During a meeting of the Superintendents’ Advisory Council, which advises the state Board of Elementary and Secondary Education on key issues, several Louisiana superintendents such as Hollis Milton of the West Feliciana Parish school system, spoke out about revising the state’s annual evaluations for public school teachers. They argued in favor of giving principals a greater voice in the reviews.

Milton questioned the wisdom of basing half of a teacher’s annual evaluation on what students learned during the school year.
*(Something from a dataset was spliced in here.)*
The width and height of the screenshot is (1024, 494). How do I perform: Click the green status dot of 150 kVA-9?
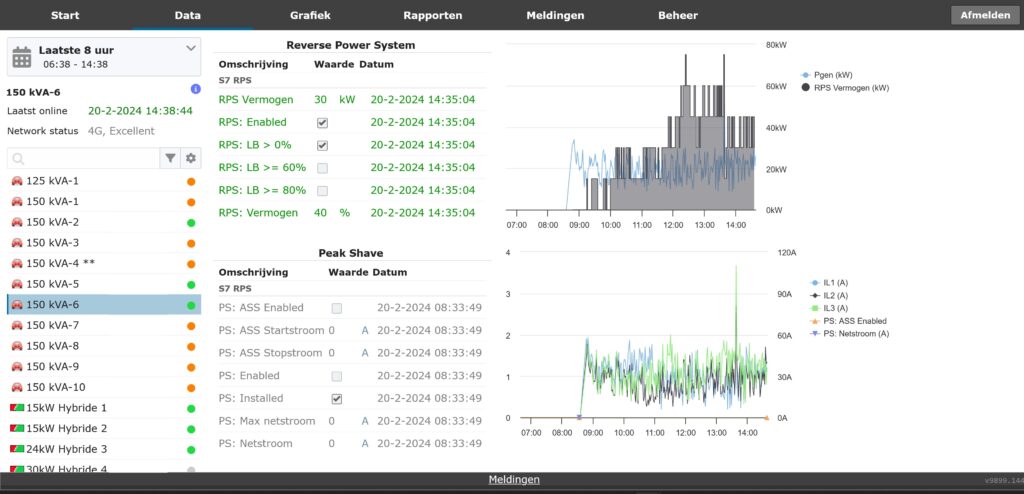pyautogui.click(x=191, y=367)
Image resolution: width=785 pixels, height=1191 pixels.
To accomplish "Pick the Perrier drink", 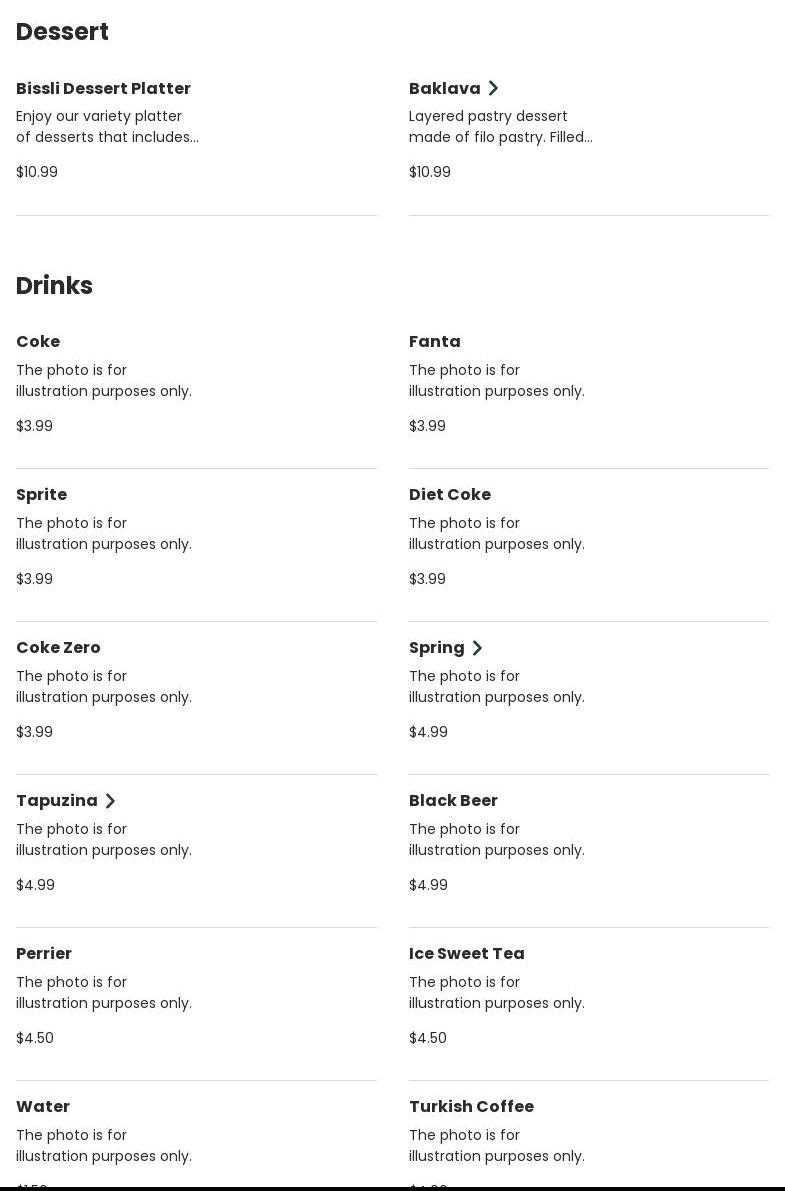I will [44, 954].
Relying on student test scores for fifty percent of a teacher’s job check was argued to be unfair by Louisiana superintendents that shared the same concerns, as those results can vary widely for a variety of reasons.

“Anything at 50 percent seems excessive,” Milton said. “We need to fix the imperfections in the evaluation system.”

Governor Bobby Jindal pushed in 2012 for teacher evaluations to be linked to their job security also known as their tenure under state law. The previous system in Louisiana saw that 98 percent of teachers routinely won satisfactory job reviews from principals.

Gov. Jindal pushed hard for the new law to be passed in 2010 through legislation in attempts to improve the educational system and Louisiana’s long-suffering student achievement in public schools. A year after the new legislation was carried out, a new survey conducted in December of 2013 supported and found that the quality of education in Louisiana was still believed to be declining. About 62% of the respondents stated that the state’s public education was declining in quality.

As reported by Will Sentell of The Advocate, under the 2010 state law that got passed, half of the new teacher review is to be linked to the growth of student achievement. The other half of the job evaluation is based on classroom observations. Teachers who are rated as ineffective face a loss of their aforementioned tenure. For teachers who receive poor ratings two years in a row, they can face dismissal.

In the first round of the new evaluations last year 4 percent of teachers were listed as ineffective. Nearly one in three got the top rating.

St. Bernard Parish School Superintendent Doris Voitier said that the Board of Elementary and Secondary Education erred by requiring that teachers be rated as ineffective if they get failing marks in either category.

“The ultimate goal should be to put it in the hands of the principal and the district,” Voitier said.

Like Voitier and Milton, the superintendent of the Iberville Parish school system, Ed Cancienne, also noted that a teacher can get passing marks from the principal, ineffective marks on student learning targets and be out of the classroom if that indeed happened twice.

State Superintendent of Education John White said that, in general terms, he agrees with the idea of giving principals a major voice in teacher job checks.

“If you can’t trust a principal with 50 adults you can’t trust them with 1,000 children,” he said.

But White said he does not anticipate more changes in how the teacher reviews work in the short term.